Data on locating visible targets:

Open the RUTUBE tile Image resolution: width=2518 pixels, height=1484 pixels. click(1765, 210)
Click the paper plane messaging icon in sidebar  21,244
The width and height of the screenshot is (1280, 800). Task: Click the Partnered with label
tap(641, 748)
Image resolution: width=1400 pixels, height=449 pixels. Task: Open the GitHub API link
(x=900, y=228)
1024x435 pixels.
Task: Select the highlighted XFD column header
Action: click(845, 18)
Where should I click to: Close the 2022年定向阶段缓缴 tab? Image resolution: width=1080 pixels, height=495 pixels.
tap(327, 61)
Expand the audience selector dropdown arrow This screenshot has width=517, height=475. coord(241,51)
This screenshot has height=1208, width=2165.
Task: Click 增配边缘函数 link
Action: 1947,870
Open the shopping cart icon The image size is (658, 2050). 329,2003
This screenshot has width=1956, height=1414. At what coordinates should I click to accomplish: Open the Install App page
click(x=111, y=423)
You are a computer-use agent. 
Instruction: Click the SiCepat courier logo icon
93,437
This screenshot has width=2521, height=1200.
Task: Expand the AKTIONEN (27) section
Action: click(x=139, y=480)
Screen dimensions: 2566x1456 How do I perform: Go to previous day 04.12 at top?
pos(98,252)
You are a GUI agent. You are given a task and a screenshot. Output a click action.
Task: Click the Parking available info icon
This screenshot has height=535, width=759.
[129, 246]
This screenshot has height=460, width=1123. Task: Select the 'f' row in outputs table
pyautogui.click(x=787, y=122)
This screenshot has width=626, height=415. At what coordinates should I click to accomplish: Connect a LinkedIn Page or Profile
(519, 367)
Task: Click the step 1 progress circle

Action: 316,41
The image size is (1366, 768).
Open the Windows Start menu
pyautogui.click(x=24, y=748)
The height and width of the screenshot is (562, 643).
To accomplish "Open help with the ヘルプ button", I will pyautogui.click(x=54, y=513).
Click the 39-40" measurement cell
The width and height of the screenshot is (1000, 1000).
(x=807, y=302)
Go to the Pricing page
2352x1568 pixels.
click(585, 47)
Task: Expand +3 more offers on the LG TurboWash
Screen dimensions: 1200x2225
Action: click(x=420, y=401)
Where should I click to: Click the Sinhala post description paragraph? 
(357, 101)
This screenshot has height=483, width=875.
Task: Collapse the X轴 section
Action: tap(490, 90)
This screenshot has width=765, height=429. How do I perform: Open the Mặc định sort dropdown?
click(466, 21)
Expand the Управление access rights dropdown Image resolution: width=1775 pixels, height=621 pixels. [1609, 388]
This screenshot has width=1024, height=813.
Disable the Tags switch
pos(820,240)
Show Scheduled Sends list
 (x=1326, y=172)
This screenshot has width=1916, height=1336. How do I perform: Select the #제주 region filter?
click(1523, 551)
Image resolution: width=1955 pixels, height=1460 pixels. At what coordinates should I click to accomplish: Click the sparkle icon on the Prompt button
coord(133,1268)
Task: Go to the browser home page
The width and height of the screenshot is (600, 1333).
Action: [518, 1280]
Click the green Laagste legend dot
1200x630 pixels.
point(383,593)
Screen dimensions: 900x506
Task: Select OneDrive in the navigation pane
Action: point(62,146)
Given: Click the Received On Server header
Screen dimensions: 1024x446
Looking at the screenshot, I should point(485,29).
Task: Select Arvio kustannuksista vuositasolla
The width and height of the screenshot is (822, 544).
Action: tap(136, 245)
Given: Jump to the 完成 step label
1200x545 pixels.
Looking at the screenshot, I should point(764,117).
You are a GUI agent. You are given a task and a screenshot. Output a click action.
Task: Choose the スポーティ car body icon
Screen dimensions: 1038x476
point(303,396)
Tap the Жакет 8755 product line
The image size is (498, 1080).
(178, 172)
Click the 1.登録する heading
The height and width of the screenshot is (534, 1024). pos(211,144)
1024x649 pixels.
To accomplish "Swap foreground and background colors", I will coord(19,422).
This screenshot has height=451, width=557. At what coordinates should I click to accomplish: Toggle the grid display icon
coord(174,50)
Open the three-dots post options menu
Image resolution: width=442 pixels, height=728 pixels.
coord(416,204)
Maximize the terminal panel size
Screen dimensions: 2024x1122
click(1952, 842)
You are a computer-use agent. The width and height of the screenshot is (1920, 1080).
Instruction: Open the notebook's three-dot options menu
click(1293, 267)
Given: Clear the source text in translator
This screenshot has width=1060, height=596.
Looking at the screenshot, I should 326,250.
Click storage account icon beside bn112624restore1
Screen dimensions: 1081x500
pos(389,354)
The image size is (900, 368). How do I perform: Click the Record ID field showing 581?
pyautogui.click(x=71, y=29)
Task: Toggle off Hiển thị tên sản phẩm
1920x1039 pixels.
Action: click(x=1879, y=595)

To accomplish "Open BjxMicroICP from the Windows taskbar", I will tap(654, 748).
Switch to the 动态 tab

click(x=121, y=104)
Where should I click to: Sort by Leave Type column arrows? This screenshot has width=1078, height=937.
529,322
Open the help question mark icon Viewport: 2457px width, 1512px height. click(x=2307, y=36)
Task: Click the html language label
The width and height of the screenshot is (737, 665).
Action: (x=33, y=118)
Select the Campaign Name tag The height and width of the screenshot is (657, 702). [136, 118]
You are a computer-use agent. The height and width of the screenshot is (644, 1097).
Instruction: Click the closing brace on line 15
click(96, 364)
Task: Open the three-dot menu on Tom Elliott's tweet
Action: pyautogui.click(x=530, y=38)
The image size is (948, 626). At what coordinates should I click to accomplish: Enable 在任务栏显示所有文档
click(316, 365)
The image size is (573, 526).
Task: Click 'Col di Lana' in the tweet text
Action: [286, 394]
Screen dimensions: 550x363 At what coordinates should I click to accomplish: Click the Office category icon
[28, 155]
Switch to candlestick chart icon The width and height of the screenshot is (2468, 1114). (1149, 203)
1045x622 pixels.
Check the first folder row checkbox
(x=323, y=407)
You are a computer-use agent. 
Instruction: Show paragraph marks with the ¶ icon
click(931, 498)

Task details: Quote every line of the entries above verbatim.

The answer:
Open the RUTUBE tile Image resolution: width=2518 pixels, height=1484 pixels. click(1765, 210)
Click the paper plane messaging icon in sidebar  21,244
The width and height of the screenshot is (1280, 800). Task: Click the Partnered with label
tap(641, 748)
Image resolution: width=1400 pixels, height=449 pixels. Task: Open the GitHub API link
(x=900, y=228)
1024x435 pixels.
Task: Select the highlighted XFD column header
Action: click(845, 18)
Where should I click to: Close the 2022年定向阶段缓缴 tab? Image resolution: width=1080 pixels, height=495 pixels.
tap(327, 61)
Expand the audience selector dropdown arrow This screenshot has width=517, height=475. coord(241,51)
This screenshot has height=1208, width=2165.
Task: Click 增配边缘函数 link
Action: 1947,870
Open the shopping cart icon The image size is (658, 2050). 329,2003
This screenshot has width=1956, height=1414. At what coordinates should I click to accomplish: Open the Install App page
click(x=111, y=423)
You are a computer-use agent. 
Instruction: Click the SiCepat courier logo icon
93,437
This screenshot has width=2521, height=1200.
Task: Expand the AKTIONEN (27) section
Action: click(x=139, y=480)
Screen dimensions: 2566x1456 How do I perform: Go to previous day 04.12 at top?
pos(98,252)
You are a GUI agent. You are given a task and a screenshot. Output a click action.
Task: Click the Parking available info icon
This screenshot has height=535, width=759.
[129, 246]
This screenshot has height=460, width=1123. Task: Select the 'f' row in outputs table
pyautogui.click(x=787, y=122)
This screenshot has width=626, height=415. At what coordinates should I click to accomplish: Connect a LinkedIn Page or Profile
(519, 367)
Task: Click the step 1 progress circle

Action: 316,41
The image size is (1366, 768).
Open the Windows Start menu
pyautogui.click(x=24, y=748)
The height and width of the screenshot is (562, 643).
To accomplish "Open help with the ヘルプ button", I will pyautogui.click(x=54, y=513).
Click the 39-40" measurement cell
The width and height of the screenshot is (1000, 1000).
(x=807, y=302)
Go to the Pricing page
2352x1568 pixels.
click(585, 47)
Task: Expand +3 more offers on the LG TurboWash
Screen dimensions: 1200x2225
Action: click(x=420, y=401)
Where should I click to: Click the Sinhala post description paragraph? 
(357, 101)
This screenshot has height=483, width=875.
Task: Collapse the X轴 section
Action: tap(490, 90)
This screenshot has width=765, height=429. How do I perform: Open the Mặc định sort dropdown?
click(466, 21)
Expand the Управление access rights dropdown Image resolution: width=1775 pixels, height=621 pixels. [1609, 388]
This screenshot has width=1024, height=813.
Disable the Tags switch
pos(820,240)
Show Scheduled Sends list
 (x=1326, y=172)
This screenshot has width=1916, height=1336. How do I perform: Select the #제주 region filter?
click(1523, 551)
Image resolution: width=1955 pixels, height=1460 pixels. At what coordinates should I click to accomplish: Click the sparkle icon on the Prompt button
coord(133,1268)
Task: Go to the browser home page
The width and height of the screenshot is (600, 1333).
Action: [518, 1280]
Click the green Laagste legend dot
1200x630 pixels.
point(383,593)
Screen dimensions: 900x506
Task: Select OneDrive in the navigation pane
Action: point(62,146)
Given: Click the Received On Server header
Screen dimensions: 1024x446
Looking at the screenshot, I should point(485,29).
Task: Select Arvio kustannuksista vuositasolla
The width and height of the screenshot is (822, 544).
Action: tap(136, 245)
Given: Jump to the 完成 step label
1200x545 pixels.
Looking at the screenshot, I should point(764,117).
You are a GUI agent. You are given a task and a screenshot. Output a click action.
Task: Choose the スポーティ car body icon
Screen dimensions: 1038x476
point(303,396)
Tap the Жакет 8755 product line
The image size is (498, 1080).
(178, 172)
Click the 1.登録する heading
The height and width of the screenshot is (534, 1024). pos(211,144)
1024x649 pixels.
To accomplish "Swap foreground and background colors", I will coord(19,422).
This screenshot has height=451, width=557. At what coordinates should I click to accomplish: Toggle the grid display icon
coord(174,50)
Open the three-dots post options menu
Image resolution: width=442 pixels, height=728 pixels.
coord(416,204)
Maximize the terminal panel size
Screen dimensions: 2024x1122
click(1952, 842)
You are a computer-use agent. The width and height of the screenshot is (1920, 1080).
Instruction: Open the notebook's three-dot options menu
click(1293, 267)
Given: Clear the source text in translator
This screenshot has width=1060, height=596.
Looking at the screenshot, I should 326,250.
Click storage account icon beside bn112624restore1
Screen dimensions: 1081x500
pos(389,354)
The image size is (900, 368). How do I perform: Click the Record ID field showing 581?
pyautogui.click(x=71, y=29)
Task: Toggle off Hiển thị tên sản phẩm
1920x1039 pixels.
Action: click(x=1879, y=595)

To accomplish "Open BjxMicroICP from the Windows taskbar", I will tap(654, 748).
Switch to the 动态 tab

click(x=121, y=104)
Where should I click to: Sort by Leave Type column arrows? This screenshot has width=1078, height=937.
529,322
Open the help question mark icon Viewport: 2457px width, 1512px height. click(x=2307, y=36)
Task: Click the html language label
The width and height of the screenshot is (737, 665).
Action: (x=33, y=118)
Select the Campaign Name tag The height and width of the screenshot is (657, 702). [136, 118]
You are a computer-use agent. The height and width of the screenshot is (644, 1097).
Instruction: Click the closing brace on line 15
click(96, 364)
Task: Open the three-dot menu on Tom Elliott's tweet
Action: pyautogui.click(x=530, y=38)
The image size is (948, 626). At what coordinates should I click to accomplish: Enable 在任务栏显示所有文档
click(316, 365)
The image size is (573, 526).
Task: Click 'Col di Lana' in the tweet text
Action: [286, 394]
Screen dimensions: 550x363 At what coordinates should I click to accomplish: Click the Office category icon
[28, 155]
Switch to candlestick chart icon The width and height of the screenshot is (2468, 1114). (1149, 203)
1045x622 pixels.
Check the first folder row checkbox
(x=323, y=407)
You are a computer-use agent. 
Instruction: Show paragraph marks with the ¶ icon
click(931, 498)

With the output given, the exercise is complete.